1) the explosion occurs [tex]5.83\cdot 10^8[/tex] years ago
2) [tex]4.25\cdot 10^{14} Hz[/tex]
Explanation:
1)
The light coming from the exploding supernova travels at constant speed, which is the speed of light:
[tex]c=3.0\cdot 10^8 m/s[/tex]
And since it travels with uniform motion, the distance it covers in a time t is given by:
[tex]d=ct[/tex]
where t is the time taken.
Here, we know that the distance of the supernova from the Earth is
[tex]d=5.83\cdot 10^8 ly[/tex]
where 1 light-year is the distance covered by light in 1 year. This means that in 1 year, light covers a distance of 1 light-year; in 5 year, light covers a distance of 5 light-years; and so on.
Therefore here, since the distance is
[tex]d=5.83\cdot 10^8 ly[/tex]
This means that the time taken by light is
[tex]t=5.83\cdot 10^8[/tex] years
And therefore, the explosion occurs [tex]5.83\cdot 10^8[/tex] years ago.
2)
First of all, the real frequency of the light emitted by the supernova is given by
[tex]f=\frac{c}{\lambda}[/tex]
where
c is the speed of light
[tex]\lambda=685 nm = 685\cdot 10^{-9}m[/tex] is the proper wavelength
Substituting,
[tex]f=\frac{3.0\cdot 10^8}{685\cdot 10^{-9}}=4.38\cdot 10^{14} Hz[/tex]

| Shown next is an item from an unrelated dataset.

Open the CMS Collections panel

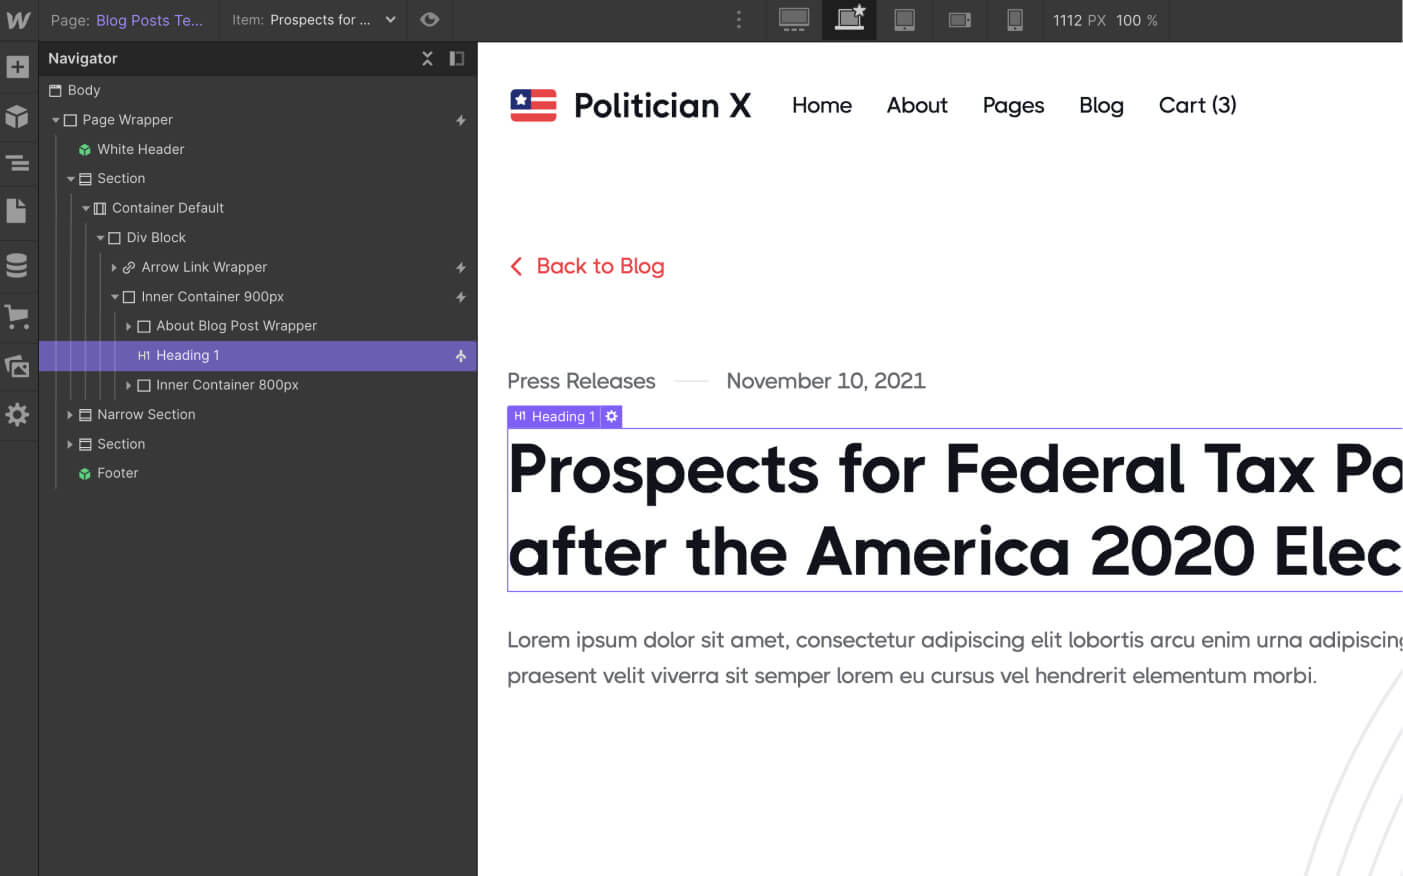[x=17, y=264]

The frequency observed on Earth is shifted (Doppler effect) due to the relative motion between the supernova and the Earth; the apparent frequency observed on Earth is given by
[tex]f'=\frac{c}{c-v}f[/tex]
where
c is the speed of light
[tex]v=8.85\cdot 10^6 m/s[/tex] is the speed at which the supernova is moving apart
Substituting the values, we find the apparent frequency:
[tex]f'=\frac{3\cdot 10^8}{3\cdot 10^8+8.85\cdot 10^6}(4.38\cdot 10^{14})=4.25\cdot 10^{14} Hz[/tex]